Il dibattito sul ritorno al nucleare in Italia è più acceso che mai: nell’anniversario del disastro di Fukushima abbiamo deciso di dare spazio a questa discussione ospitando un editoriale con l'opinione favorevole di Stefano Buono e uno con l'opinione contraria di Edo Ronchi
L’11 marzo viene ricordato ogni anno dal 2011 come il giorno in cui avvenne il terzo incidente nucleare della storia, dopo quelli di Three Mile Island (Stati Uniti, 1979) e quello di Černobyl (Unione Sovietica, 1986). Fukushima segnò l’inizio di una seconda ondata di scetticismo verso l’energia nucleare in molte parti del mondo, alimentato da coloro che scelsero non di guardare alle verità scientifiche sull’incidente, bensì di cavalcarne il clamore mediatico.
In quei giorni io stesso fui molto preoccupato dalla notizia, probabilmente distratto dalla narrativa che si era creata intorno all’evento. Tuttavia, anni dopo l’incidente decisi di analizzarlo scientificamente e scoprii non solo che non avesse avuto nessuna conseguenza per la popolazione, ma neppure per l’ambiente!
Inoltre, a fronte delle ventimila vittime causate dal terremoto e dallo tsunami che seguì, il numero di vittime per esposizione a radiazioni è stato certificato pari a 0 dall’ONU e i livelli di radioattività nelle immediate vicinanze erano ben inferiori alla radioattività naturale di città come Orvieto o piazza San Pietro a Roma.
Oggi l’Italia, come molti altri paesi, sta riconsiderando un ritorno all’energia nucleare che viene vista come lo strumento necessario, al fianco delle rinnovabili, per garantire il raggiungimento degli obiettivi della transizione energetica assicurando al contempo la competitività dell’industria.
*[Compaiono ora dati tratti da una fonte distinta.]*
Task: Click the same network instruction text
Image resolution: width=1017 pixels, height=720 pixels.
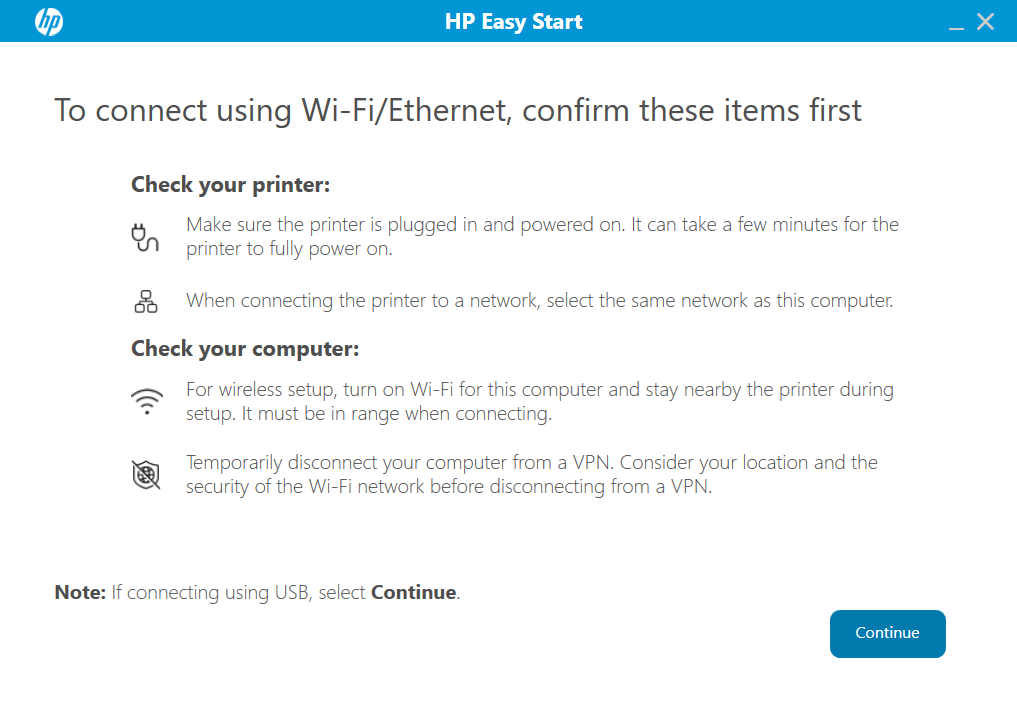Action: point(538,300)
I sondaggi mostrano che la domanda fondamentale che i più si pongono riguardo a questa straordinaria tecnologia è se sia o meno sicura.
La risposta è un plateale sì.
I tre incidenti nucleari della storia sono tutti avvenuti in reattori di seconda generazione, una tecnologia sviluppata all’alba dell’era nucleare negli anni Sessanta e che mancava di molti dei sistemi di sicurezza introdotti dalla terza generazione.
Pur considerati gli incidenti, che solo nel caso di Černobyl hanno causato morti, il nucleare ha provocato in 80 anni di attività un numero di morti per unità di energia prodotta comparabile a quello del solare e inferiore a quella dell’eolico. L’idroelettrico, ad esempio, ne ha causati 43 volte di più rispetto al nucleare, il gas 94, il carbone più di 1.000.
L’industria nucleare ha fatto passi da gigante per garantire livelli di sicurezza ancor più elevati, accollandosi i costi aggiuntivi e i ritardi nello sviluppo dei progetti che ne sono derivati.
Oggi il nucleare produce il 10% dell’elettricità globale e il 50% dell’elettricità decarbonizzata dell’Unione Europea ed è il principale alleato nel supportare una nuova era di crescita sostenibile al fianco delle rinnovabili.
Se l’Italia si vuole affacciare nuovamente al nucleare, ha la possibilità di farlo con tecnologie ancora più sicure, quelle di quarta generazione, che risolvono anche l’altro problema percepito del nucleare: la gestione delle scorie.
Con newcleo, la società che ho fondato nel 2021, lavoriamo per realizzare reattori che sono in grado di eliminare le scorie prodotte dalle centrali nucleari tradizionali producendo grandi quantità di energia pulita e decarbonizzata in maniera passivamente sicura. Lo faremo grazie a reattori di quarta generazione, raffreddati con piombo fuso (invece che ad acqua) e che utilizzano una miscela di uranio impoverito e plutonio (le cosiddette “scorie”) come combustibile.
Grazie all’abbondanza di questi materiali di scarto in Francia e altri paesi, l’Europa potrebbe alimentare tutta la sua domanda di energia per centinaia di anni senza necessità di estrarre nuovo uranio dalla terra.
Il costo? Basso: circa €60 MW/h, meno della metà dell’attuale costo all’ingrosso in Italia. Le dimensioni? Ridotte: costruiremo reattori di circa 6 metri per 6 metri, perfetti anche per la fornitura di energia alle grandi industrie energivore.
Non a caso, proprio il 10 marzo abbiamo firmato un accordo con l’acciaieria Danieli per studiare come usare i nostri reattori per produrre acciaio verde. L’opportunità per il paese è grande, sta a noi allungare il braccio e prendere in mano il nostro futuro.